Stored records
+ + +

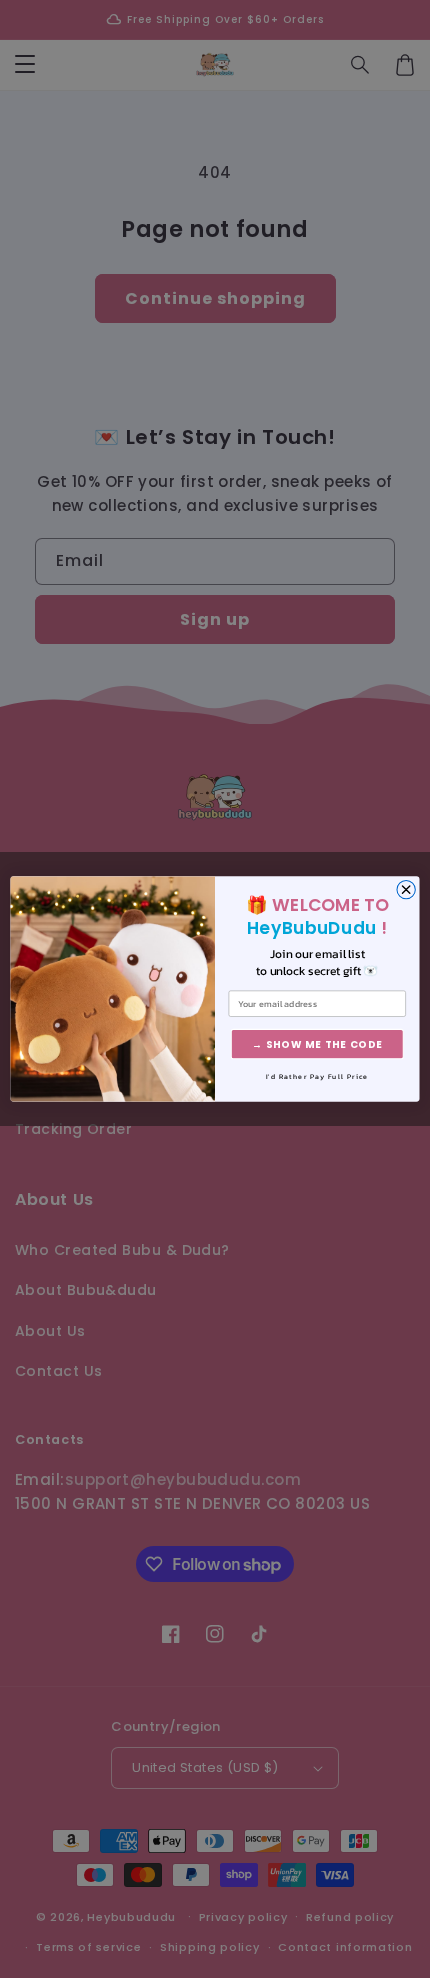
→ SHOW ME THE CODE (317, 1044)
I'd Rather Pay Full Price (317, 1077)
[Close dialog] (406, 889)
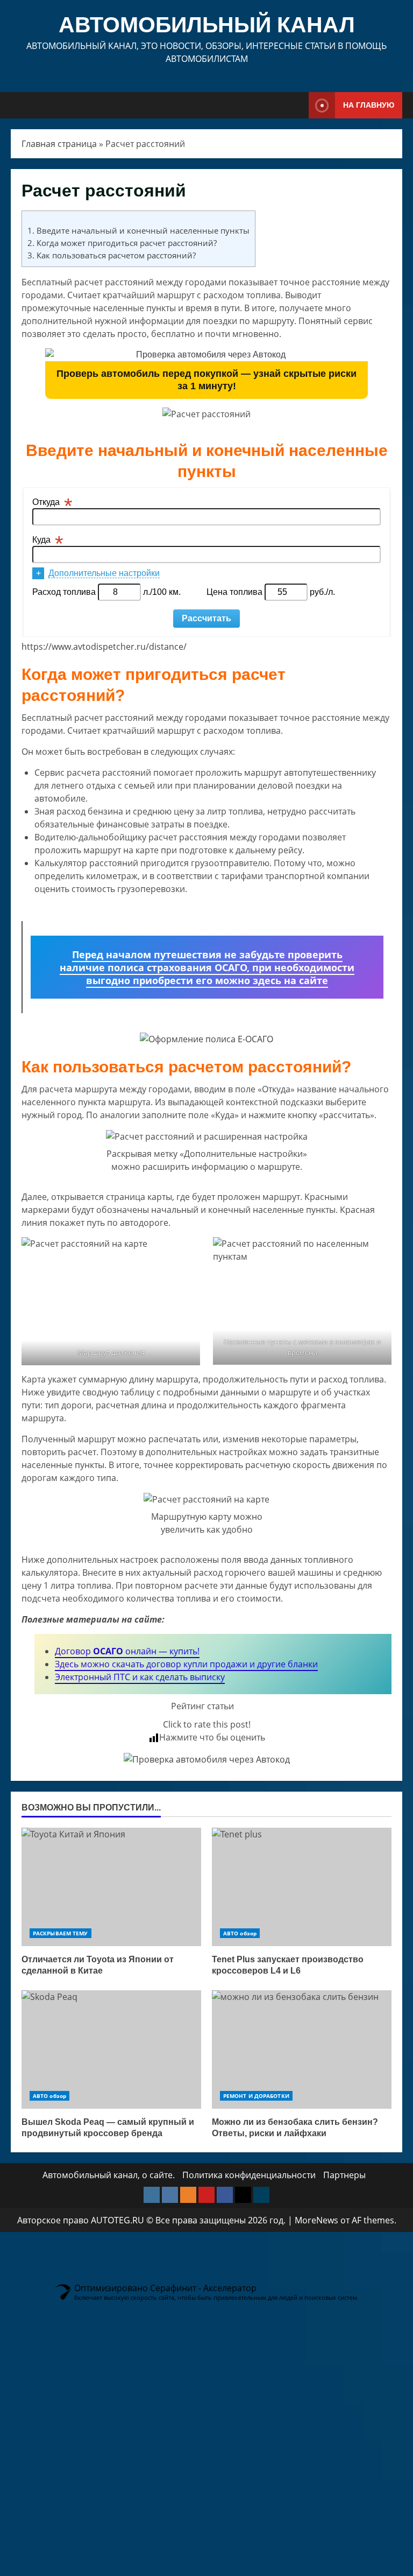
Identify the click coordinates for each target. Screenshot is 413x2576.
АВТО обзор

+ + +

▶ _WHAT THE TASK ASKS_
Copy every record exactly, without the pictures.

▶ _REPLY TO THE EXERCISE_
→ SHOW ME THE CODE (317, 1044)
I'd Rather Pay Full Price (317, 1077)
[Close dialog] (406, 889)
Identify the click coordinates for each target. Screenshot is 413x2576.
АВТО обзор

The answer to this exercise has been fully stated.